First announced by cannabis activist and Forbes writer Tom Angell, the temporary spending bill also extended the Obama-era Rohrabacher-Farr amendment — the initiative safeguarding state-approved medical cannabis providers and users from federal prosecution. (Note: the Rohrabacher-Farr amendment is now called Rohrabacher-Blumenauer, as Oregon Rep. Earl Blumenauer co-sponsored the legislation after Rep. Sam Farr retired this year)

According to a report from Politico, the short-term funding bill was passed in Congress by a vote of 231-188 on Thursday and confirmed by a 66-32 vote in the Senate only hours later. Still, legislators will have to once again resume spending talks before the new January 22nd deadline or face the same shutdown they avoided yesterday.

The spending debate deferral doesn't quite give the medical marijuana industry reason to celebrate. That said, it does ensure that no dispensary owners will wake up to cease and desist letters from Jeff Sessions in their stockings on Christmas morning. And while the four-year-strong Rohrabacher-Farr Amendment still needs to be saved next month, cannabis advocates on Capitol Hill are confident the medical marijuana shield will find its way into the final budget.

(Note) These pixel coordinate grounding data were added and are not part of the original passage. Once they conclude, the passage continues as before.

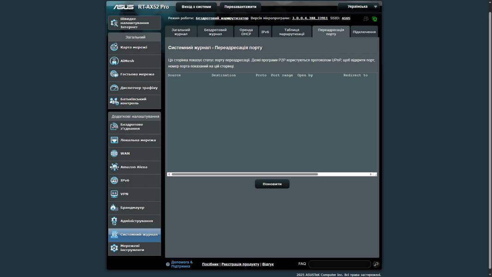Screen dimensions: 492x277
Task: Open the Network Map (Карта мережі) icon
Action: pyautogui.click(x=114, y=48)
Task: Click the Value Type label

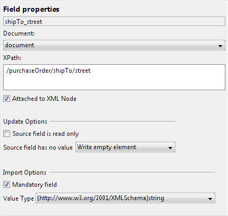Action: coord(19,198)
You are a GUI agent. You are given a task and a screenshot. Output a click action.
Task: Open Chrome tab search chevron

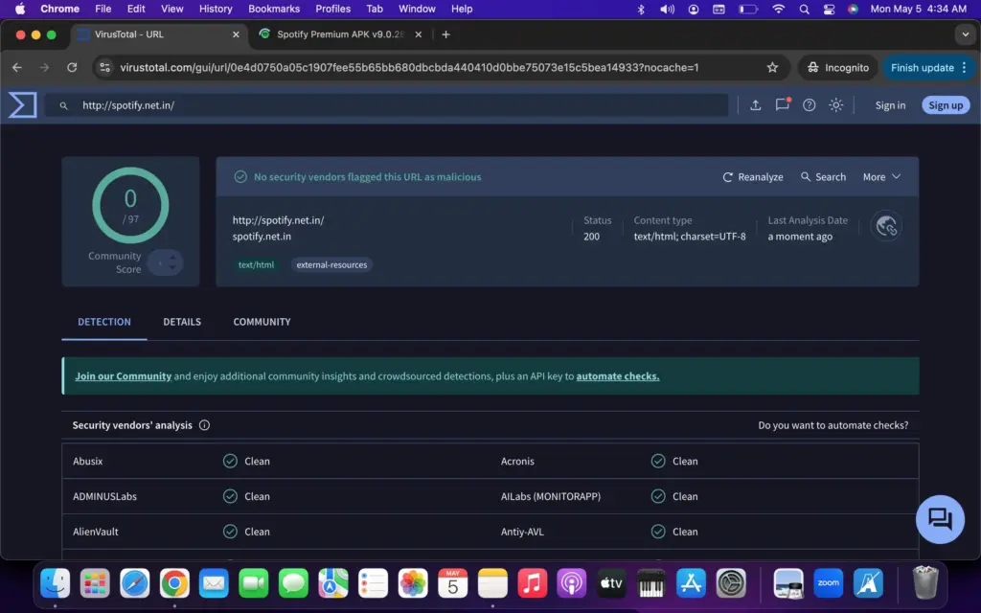click(964, 34)
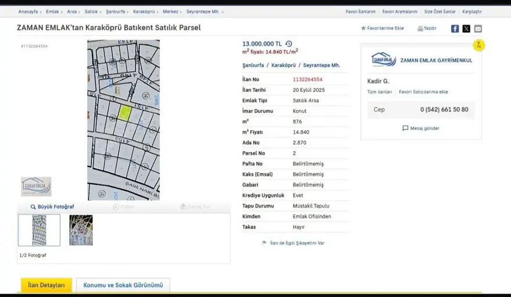
Task: Click the complaint flag icon
Action: [264, 243]
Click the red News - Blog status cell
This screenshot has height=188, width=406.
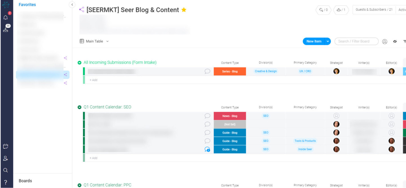(x=230, y=116)
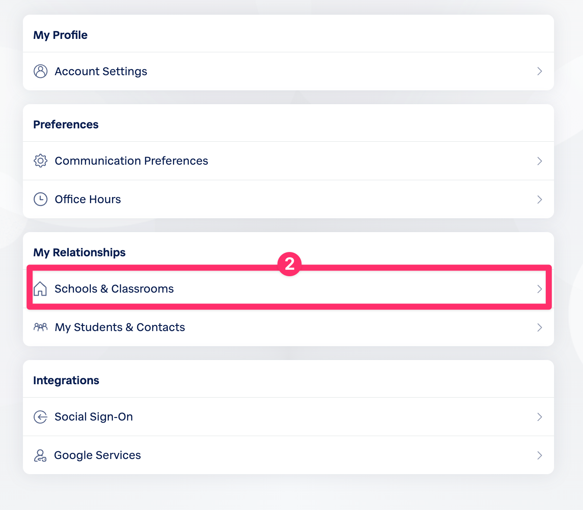Image resolution: width=583 pixels, height=510 pixels.
Task: Open Schools & Classrooms via chevron arrow
Action: (539, 289)
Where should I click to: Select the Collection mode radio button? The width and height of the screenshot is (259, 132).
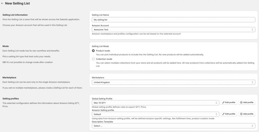tap(93, 59)
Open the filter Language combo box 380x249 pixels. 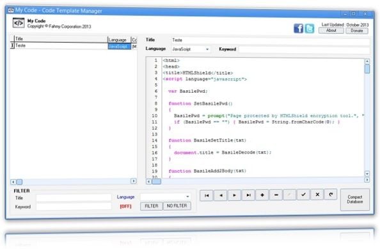point(166,197)
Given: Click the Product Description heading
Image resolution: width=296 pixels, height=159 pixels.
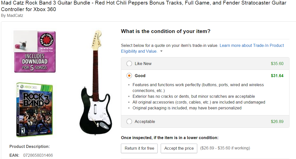Looking at the screenshot, I should pyautogui.click(x=30, y=147).
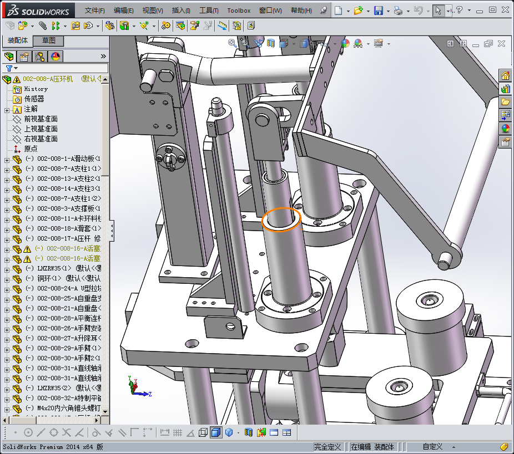Switch to the 草图 tab

point(48,40)
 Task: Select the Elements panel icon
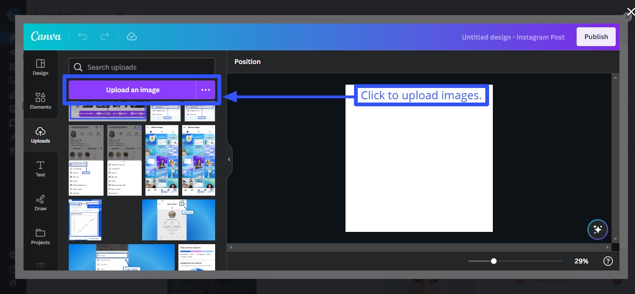click(x=40, y=101)
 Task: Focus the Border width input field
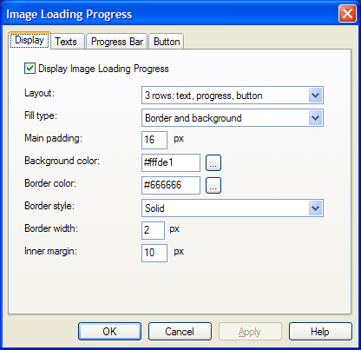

"It's more trouble than it should be, but I think it will ultimately be protected," Rep. Blumenauer told Politico last week. "And what's going on right now is going to accelerate further reform… The public is behind us. Both chambers of Congress are behind us, and if they choose to make it a partisan issue, it won't go well for them."

But as the medical cannabis community waits for the other shoe to drop, America's recreational cannabis industry was met with some unexpected good news on Thursday. The notoriously anti-cannabis Attorney General Jeff Sessions announced that he was rescinding 25 federal guidance documents but the Cole Memo — an Obama-era referendum barring the Department of Justice from interfering with state-approved recreational cannabis —  was thankfully not among them.

In the official announcement yesterday, Sessions decried "any guidance that is outdated, used to circumvent the regulatory process or that improperly goes beyond what is provided for in statutes or regulation should not be given effect."

And while most cannabis insiders might expect legal weed protections to top that list, a deep dive from Tom Angell found absolutely no mention of the Cole Memo.

Outside of the implicit cannabis protections, Sessions' actions are still alarming, including the removal of an Obama-era letter that aimed to prevent the criminal justice system from trapping low-income Americans into debt and jail time.

But for the cannabis industry, where constant crackdown threats have kept stress levels high since Sessions was sworn into office, the continuation of the Cole Memo and the temporary Rohrabacher-Farr extension almost feels like a holiday miracle. For the time being, canna-businesses can rest easy.